Nachdem Mrs. Strangefool, die Parkettpflegerin bei der Privatdetektivin, uns ihre Ansichten über den Beruf ihrer Brötchengeberin erzählt hatte, kam Phil zur Sache.
»Wo liegt das Büro?«, fragte er.
»Gar nicht weit von hier. In der Pearl Street. Deswegen bin ich doch gleich hierher gekommen.«
»Waren Sie heute früh schon im Büro?«
»Sicher doch. Ich gehe jeden Morgen um sieben ins Büro, öffne das Fenster einen kleinen Spalt und leere die Aschenbecher aus.

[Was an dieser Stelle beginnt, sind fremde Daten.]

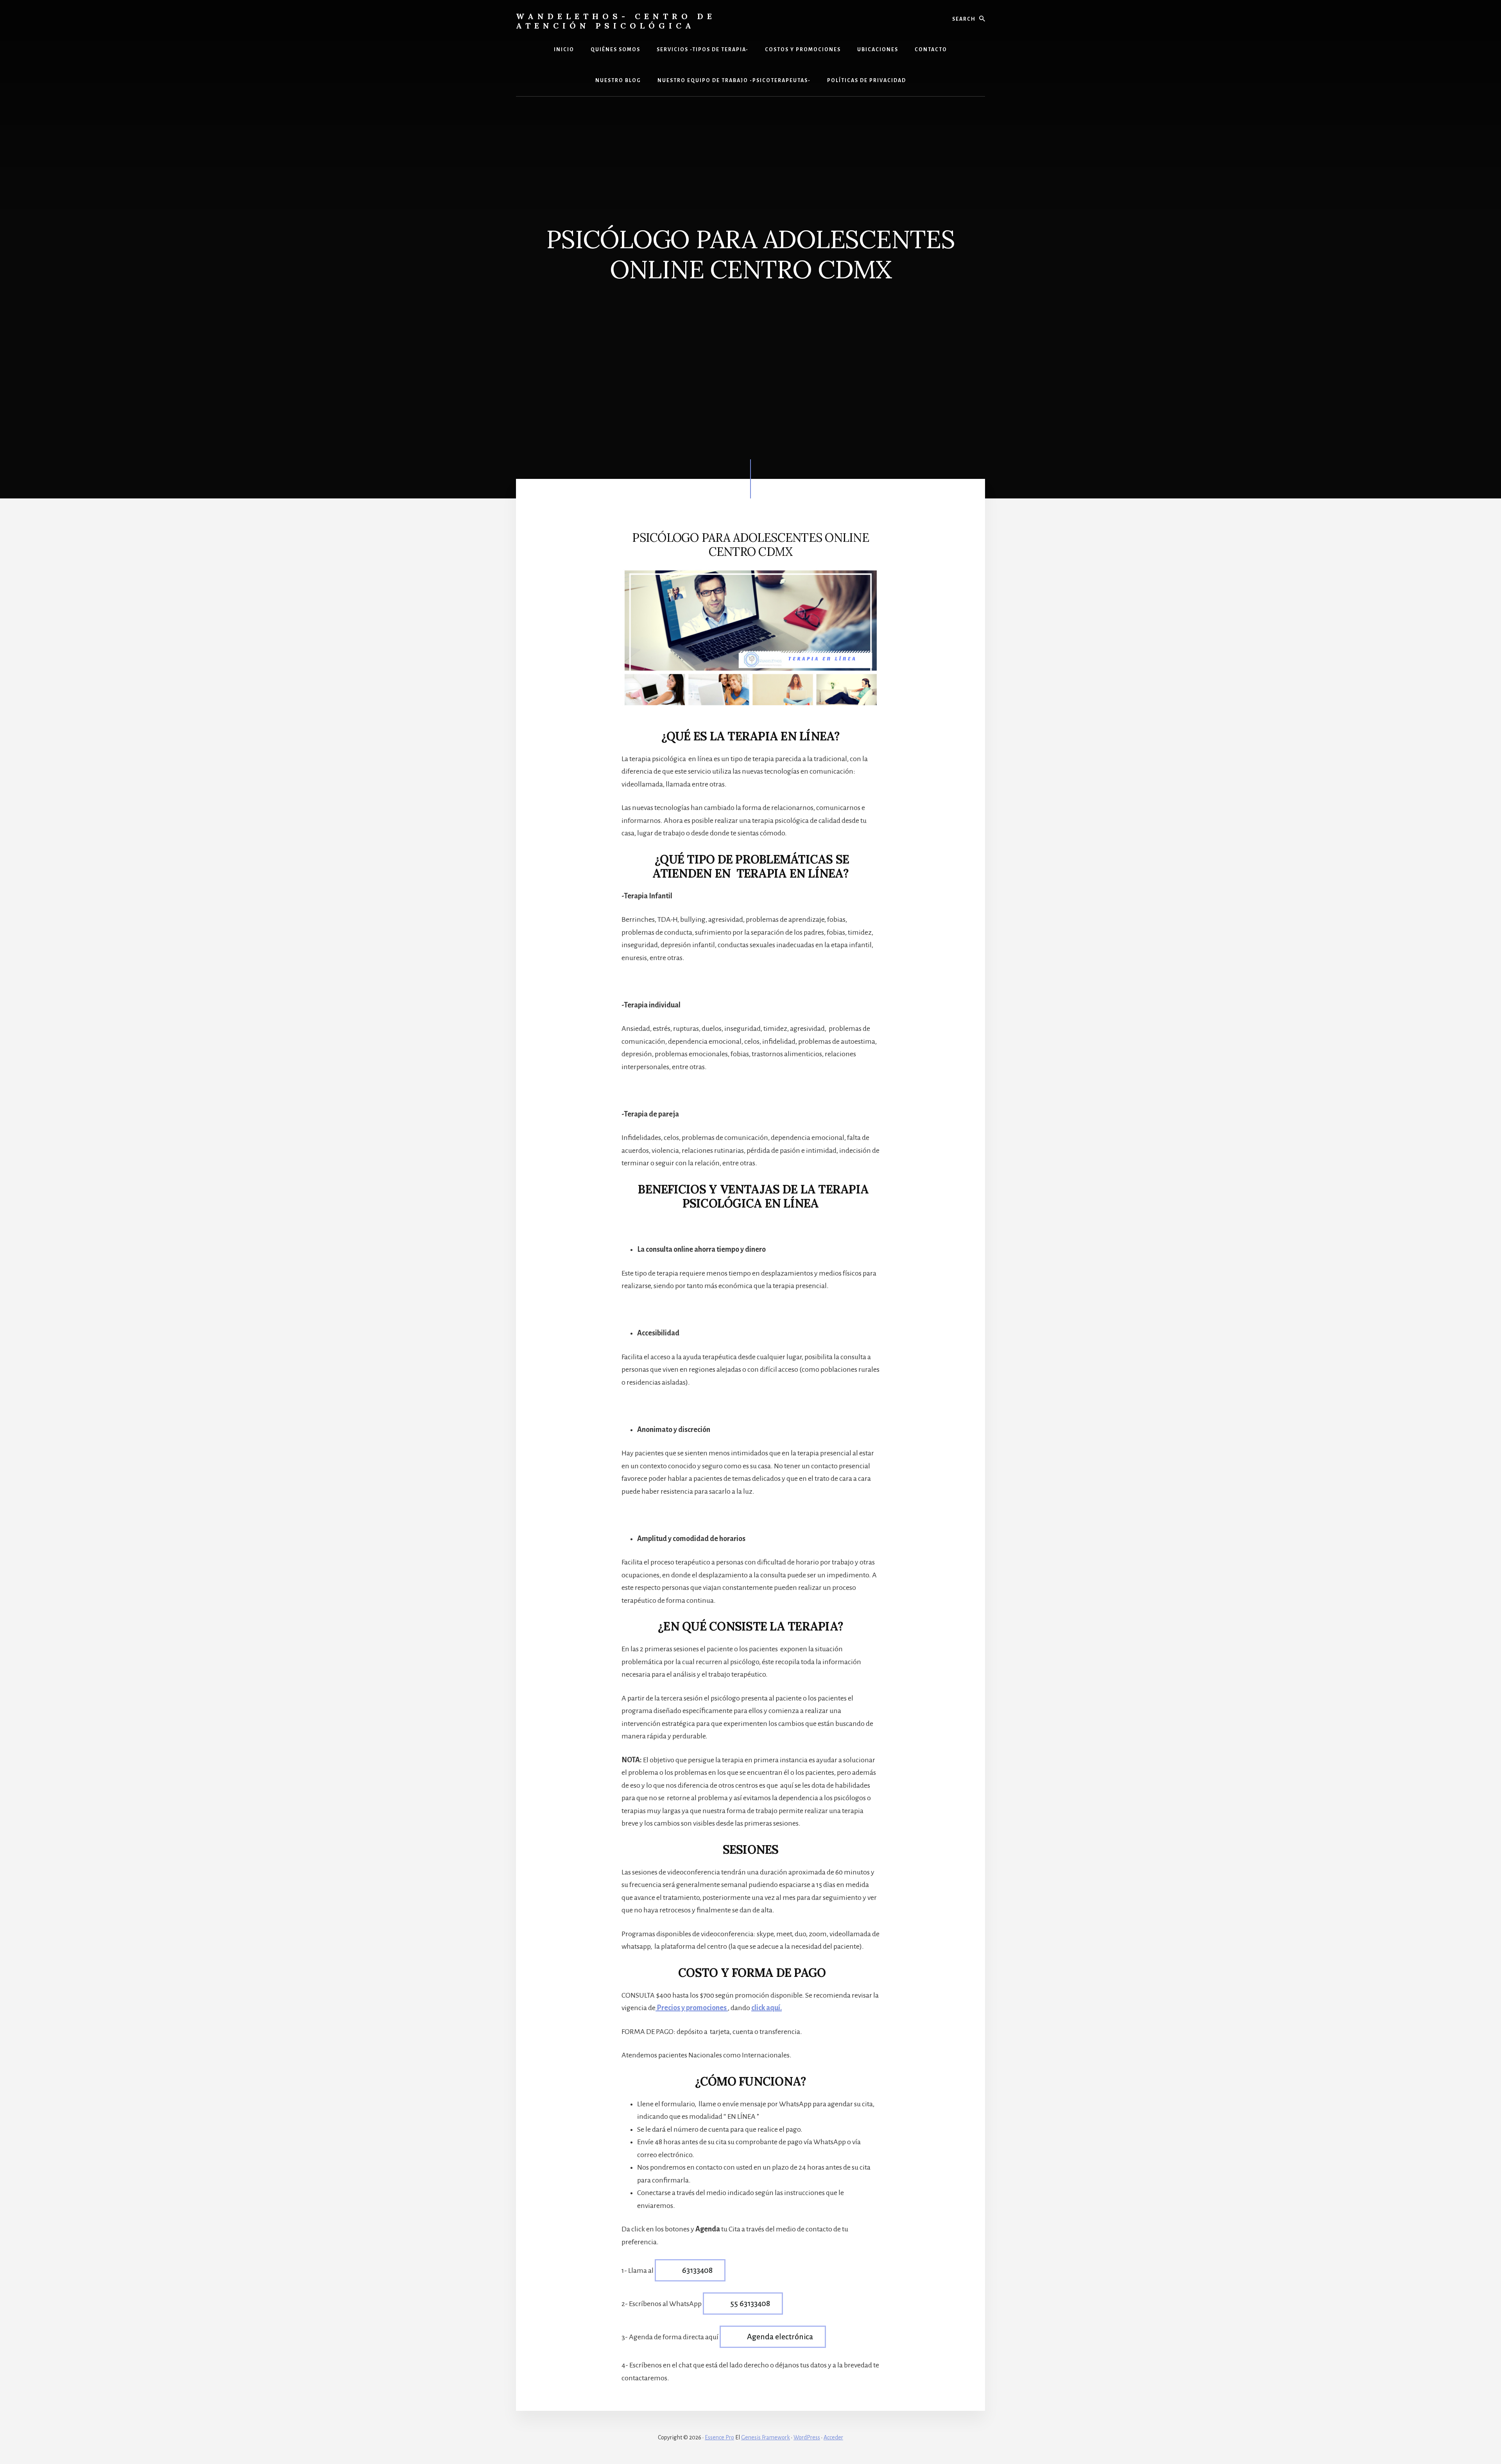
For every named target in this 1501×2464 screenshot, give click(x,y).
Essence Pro (719, 2437)
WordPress (806, 2437)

Manchmal saß Miss Full nämlich noch spät nachts im Büro, und dann hat sie immer viel geraucht.«
»Sah es im Büro aus, als ob Fremde dort eingedrungen wären?«
»Nein. Wie kommen sie denn darauf? Dort gibt es doch nichts zu holen.«
»Das werden wir bald wissen«, brummte ich. »Vielleicht gibt es dort noch eine Menge interessanter Dinge, die ein gewisser Mensch gern holen würde, wenn er überhaupt wüsste, dass Carola Full dieses Büro hatte.«
Wir ließen die Frau in den Jaguar steigen, während Phil in Bracklys Mercury Platz fand. Bis zu Pearl Street war es ein Katzensprung, aber wir hatten unsere liebe Not, einen Parkplatz zu finden.

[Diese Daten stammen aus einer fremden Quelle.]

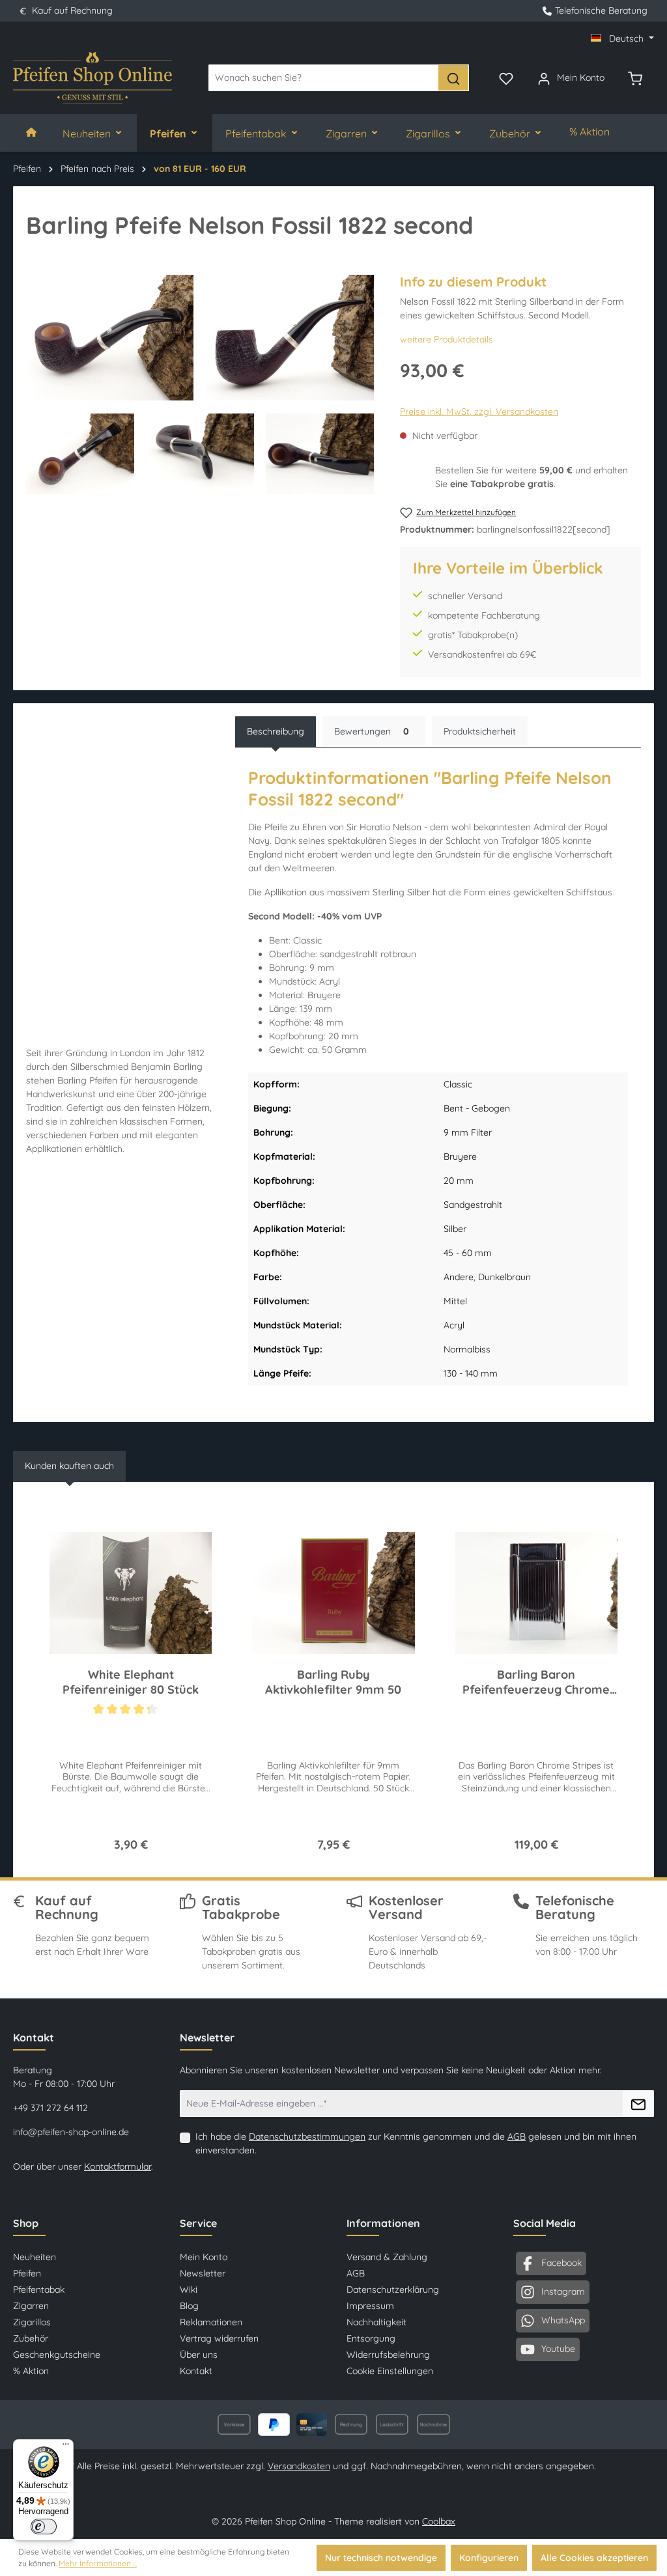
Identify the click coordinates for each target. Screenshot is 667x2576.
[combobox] (323, 77)
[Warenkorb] (635, 77)
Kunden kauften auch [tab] (69, 1466)
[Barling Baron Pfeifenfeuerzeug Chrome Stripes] (536, 1593)
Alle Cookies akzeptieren (594, 2558)
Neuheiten (34, 2257)
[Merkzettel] (506, 77)
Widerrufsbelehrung (388, 2354)
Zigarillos (32, 2322)
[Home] (31, 133)
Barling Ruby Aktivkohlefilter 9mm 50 (333, 1682)
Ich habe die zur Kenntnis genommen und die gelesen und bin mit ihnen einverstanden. (415, 2143)
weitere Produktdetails (446, 339)
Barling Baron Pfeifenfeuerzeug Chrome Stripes (536, 1682)
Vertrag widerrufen (219, 2338)
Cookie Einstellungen (390, 2371)
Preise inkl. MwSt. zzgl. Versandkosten (479, 411)
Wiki (188, 2289)
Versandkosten (299, 2466)
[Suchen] (453, 77)
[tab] (275, 731)
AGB (516, 2136)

Das Büro lag im Erdgeschoss eines schmalbrüstigen Mietshauses. In den darüberliegenden fünf Etagen schienen ausschließlich kinderreiche Familien zu wohnen, denn als wir ins Haus kamen, mussten wir uns fast die Ohren zuhalten. Aus jedem Stockwerk drang Plärren, Kreischen, fröhliches Gekicher und lautes Rufen von wer weiß wie vielen Kinderstimmen.